- А сколько можно говорить? А сколько людей в истории человечества думали, что могли бы что-то изменить в своем прошлом? А почему не меняли, даже если это прошлое было недавним?
Я и сам по-человечески прост, мне и самому ничего из этого не было доступно, хорошо бы я смог хотя бы думать, что больше не буду ошибаться, да только и в этом ремесле не преуспел.
Если бы я тогда был немного хладнокровнее, а тогда агрессивнее, если бы я тогда знал, что начинать курить – это глупая затея. А я ведь знал…
И так далее, и далее, и дальше, и еще. Непреклонными остаются только две вещи – время с пространством. И тот кусочек отведенного нам времени, мы сначала пилим пополам, в одну из этих половин входят только горестные моменты жизни. От второй половины срезаем еще процентов шестьдесят на бестолковое прозябание. И остается совсем немного солнечных дней, у кого-то возможно и не так, но у кого-то точно, еще хуже.
- Если бы ты сейчас оказался в двадцатилетнем возрасте, что бы ты предпринял?
- Боже мой, зачем я себя так мучаю? Что может быть страшнее ненависти к каждой прожитой секунде до?
- Я ведь спросил тебя, что бы ты мог сделать? Сейчас я и сам нахожусь в клетке, мне не выбраться самому, или так, кажется. Каждое слово будто бы неправильное, отражение в зеркале удручает, я слаб и в слабости своей удобнее всего. Дело ведь даже не в комфорте, а в невозможности его покинуть. Ты ведь помнишь это чувство?
- Оно всегда со мной, до сих пор.
- Иногда мне хочется сделать что-то безумное, найти себя в этом.
- Но ведь ты не безумец, а значит, такой путь будет очень сильно тебя запугивать.
- Я согласен с тобой, но что же, смириться, и прийти к такому себе как ты? Мне не жаль себя, ты изуродован своим выбором, не страшился неба в закрытой комнате, и стены все-таки сжали твою голову в блин.
- Тебе смешно? Я жертва твоего выбора.
- И своего тоже, что поделаешь.
Артур отложил записную книгу, перестал давить на себя, и закурил самые дешевые сигареты, в которых забита была скорее солома, чем табак.

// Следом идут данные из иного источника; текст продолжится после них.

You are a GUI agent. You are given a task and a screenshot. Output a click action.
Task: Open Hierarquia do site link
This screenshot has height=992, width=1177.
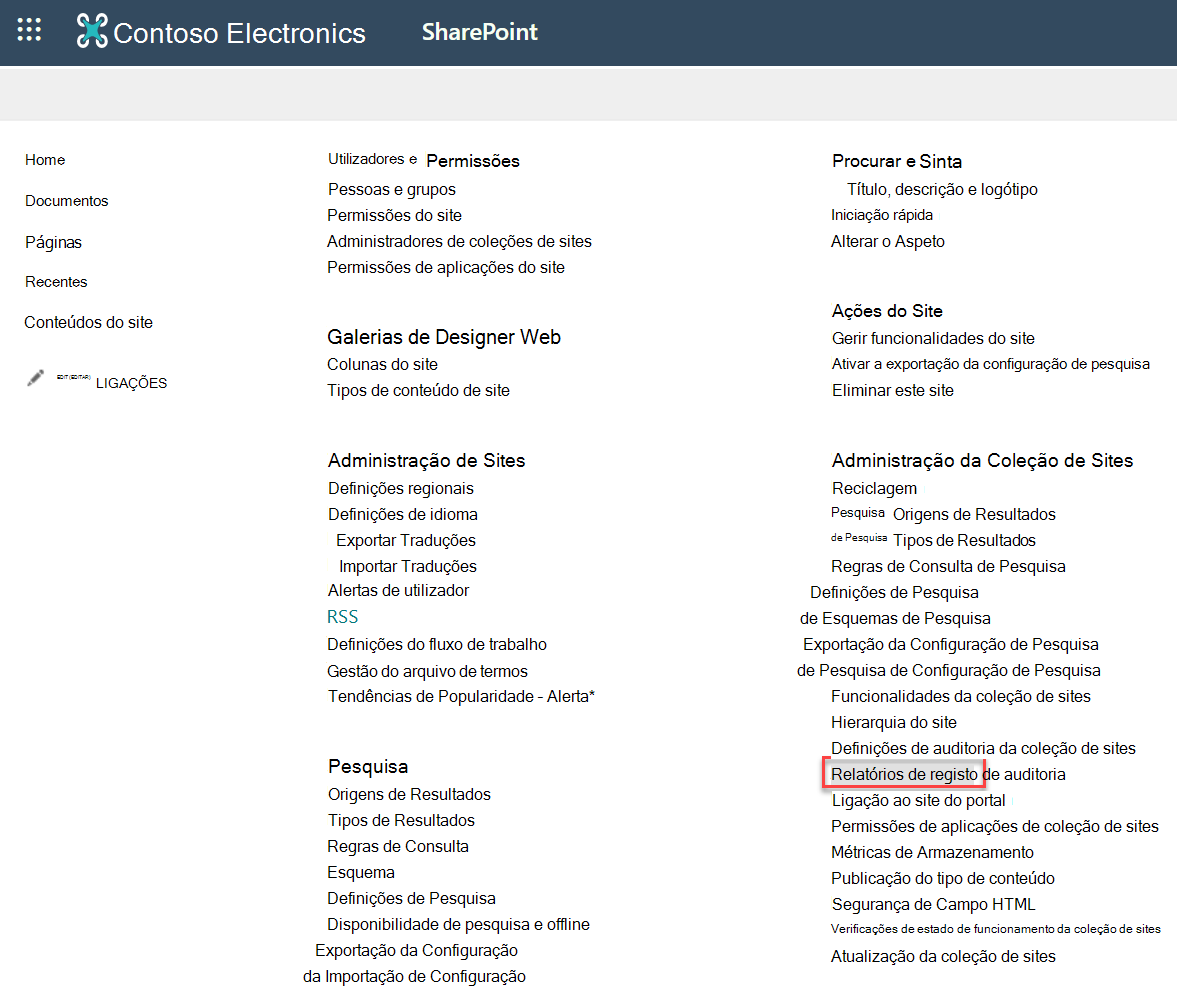[894, 723]
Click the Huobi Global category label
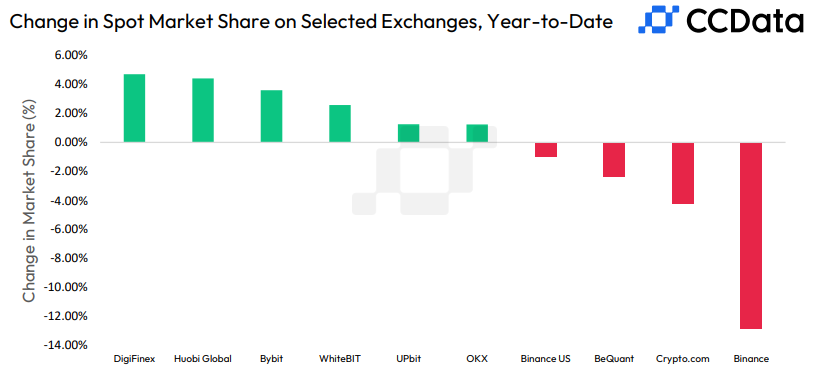The height and width of the screenshot is (376, 813). (203, 359)
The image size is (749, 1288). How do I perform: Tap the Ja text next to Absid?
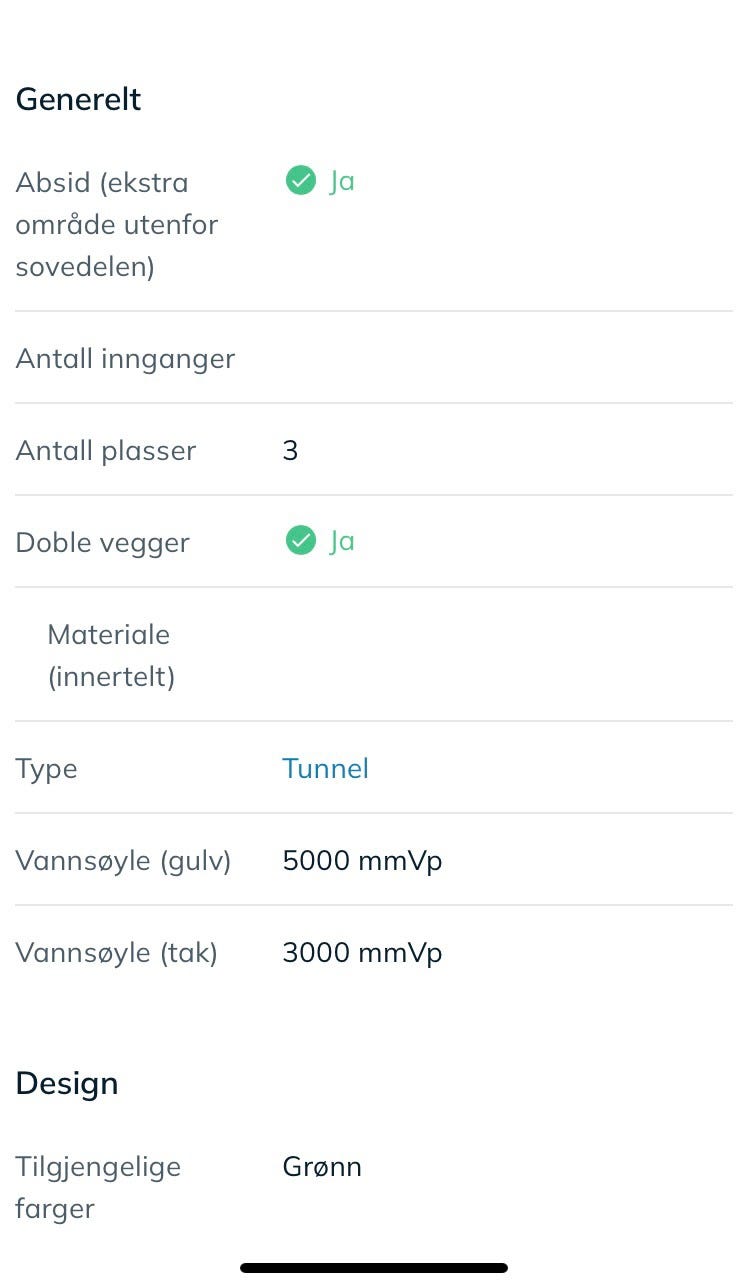tap(342, 181)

Лег на старый диван, и спал он на этом диване еще пятьдесят лет назад, десятилетним мальчишкой, этот диван сохранился лучше своего хозяина.
В комнате было пыльно, она была большой, но пустой, только стол, тетрадь и диван с хозяином.
Всю свою жизнь Артур мечтал уехать от своего дома сильно дальше, он мечтал о Европе, или Азии. Все что его вдохновляло, никогда даже не показывалось на глаза. Он жил в старых книгах, учебниках по английскому, энциклопедиях, он жил в старинных домах из этих книг, в самых футуристичных квартирах современного Токио, и даже в башне Биг-Бена. Наверное, это и было единственным искренним желанием мальчика, оттого и очень жалко смотреть на него сейчас, когда он уже даже не мужчина, а просто слабый и изуродованный алкоголем дедушка.
Работая грузчиком, из-за своего необщительного нрава, Артур даже не был частью неофициального коллектива. Не было даже одного друга, не осталось уже и желания заводить этих друзей. Так вот, работа была не самой сложной, но не для больного дедушки, вскоре Артура уволят, поскольку узнают про слабость старого алкоголика. Никто и не стал бы винить этих людей, ведь Артур не заслуживал быть человеком, о котором могли бы позаботиться и оплатить больничный.
Вот он, портрет самого обычного, проигравшего в жизнь человека. Вот такой вот он, неизвестный всему миру дедушка, погрызенный зависимостями и другими людьми. У него не осталось ничего кроме старого дома, и даже кота он не мог завести, поскольку знал, что скоро умрет.
Нет ничего плохого в этой истории, важна тут лишь история неизвестного и «немого» перед обществом человека.
- Однажды я решился на изменения – Пишет Артур в свои двадцать лет.
- Я хотел заняться собой, хотел занять место среди успешных и сытых людей. Я должен своей маме, у нее до сих пор нет своей квартиры в городе, только старый, заброшенный домик в поселке. Мы все живем в съемной квартире, я даже не работаю пока что. Куда все это ведет, если не в ***? – Как же этот парень прав. Так что, ответ найден, и теперь он приведет его к правильному решению? Нет, он слабее, чем сам может даже представить, ему и свое шаткое положение не мотивация, он вынужден сейчас же взять себя в руки, или сейчас же умереть как личность.